Latest Review: "Purge" by Sofi Oksanen
The latest addition to our Review Section is a piece by Larissa Kyzer on Sofi Oksanen’s Purge, which was translated from the Finnish by Lola Rogers and published earlier this year by Grove/Black Cat.
Since this was one of the books I recommended on “Here on Earth,” I’ll save my comments for another post (which will be up in just a minute).
Larissa is one of our regular contributors and tends to focus on Scandinavian literature, which is one of her big interests. (That said, she’s also working on a review of Manuel Puig’s Heartbreak Tango.)
Here’s the beginning of her review:
Although still much an unknown in the English-speaking world, Finnish-Estonian playwright, novelist, and activist Sofi Oksanen has become something of a household name in northern and central Europe. Declared Estonia’s “Person of the Year” in 2009, Oksanen is the first to win both of Finland’s prestigious literary prizes—the Finlandia and the Runeberg—as well as winning this year’s Nordic Council Literature Prize for her virtuosic novel Purge. At once a daring exploration of the Soviet occupation of Estonia, as well as a wrenching consideration of the irrevocable effects of trauma on an individual, Purge navigates the tragedies, petty betrayals, and reverberating guilt of three generations of Estonian women, all struggling to survive their own violent circumstances, no matter the cost.

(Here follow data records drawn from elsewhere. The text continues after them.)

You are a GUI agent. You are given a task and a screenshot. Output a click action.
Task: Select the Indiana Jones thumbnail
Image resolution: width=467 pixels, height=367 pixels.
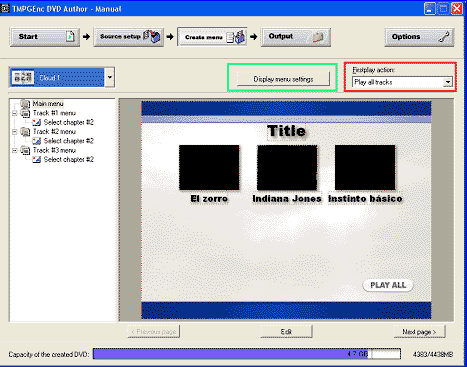287,168
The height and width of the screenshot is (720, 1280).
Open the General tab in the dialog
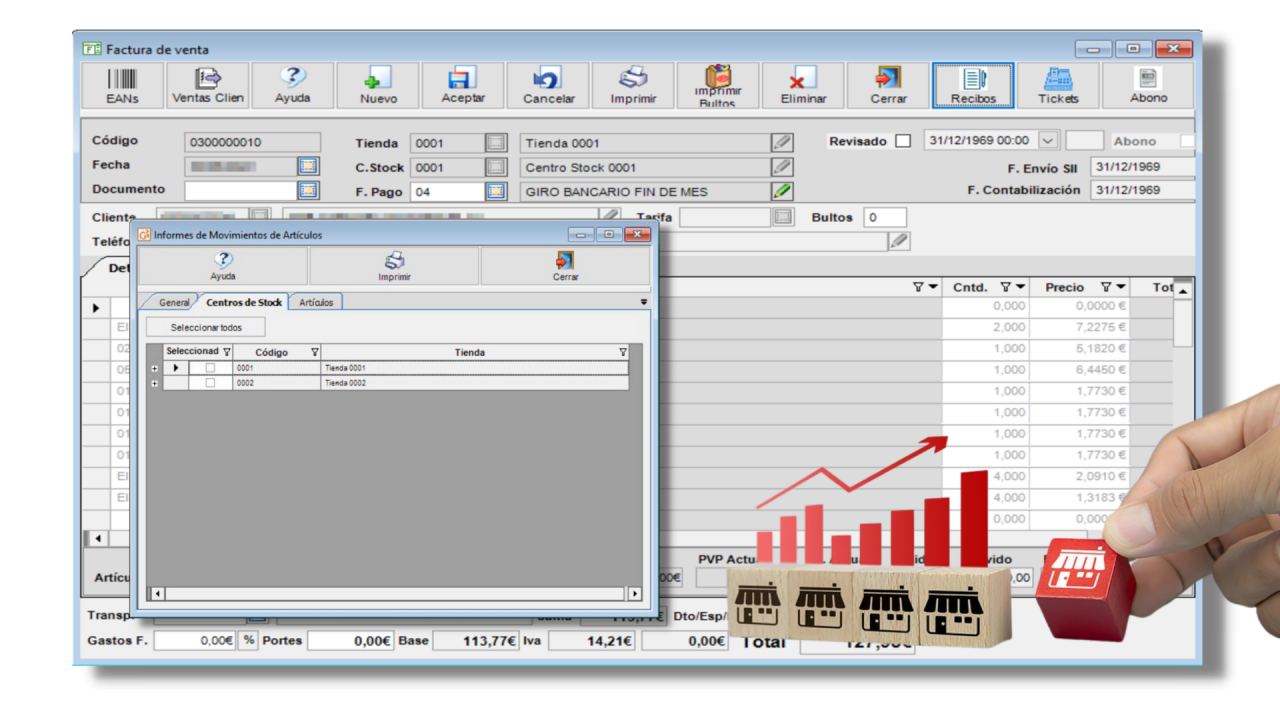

The novel opens in 1991—the year after Estonia reclaimed its independence from Russia—with the elderly and isolated Aliide Truu stoically weathering childish torments (rocks thrown at her window) and more aggressive harassment (her dog poisoned) at the hands of her neighbors. One rainy morning, Aliide notices an injured young girl huddling in her front yard, and despite her misgivings, allows the girl to take shelter in her home. Zara is a young woman from Russia—a sex trafficking victim on the run from her captors. Having withstood a year of degradation and repeated assaults, Zara has lost everything. Everything, that is, except a yellowed photograph of her grandmother and her grandmother’s sister, with both young women and standing in front of the very Estonian house in which Zara has taken refuge.
Oksanen originally staged Purge as a play, an origin that can still be recognized in its episodic scenes and deliberately moderated tension. In its current form, however, the novel’s fluid and unadorned prose (in a musical and nuanced translation by Lola Rogers) shares a closer kinship with a psychological thriller.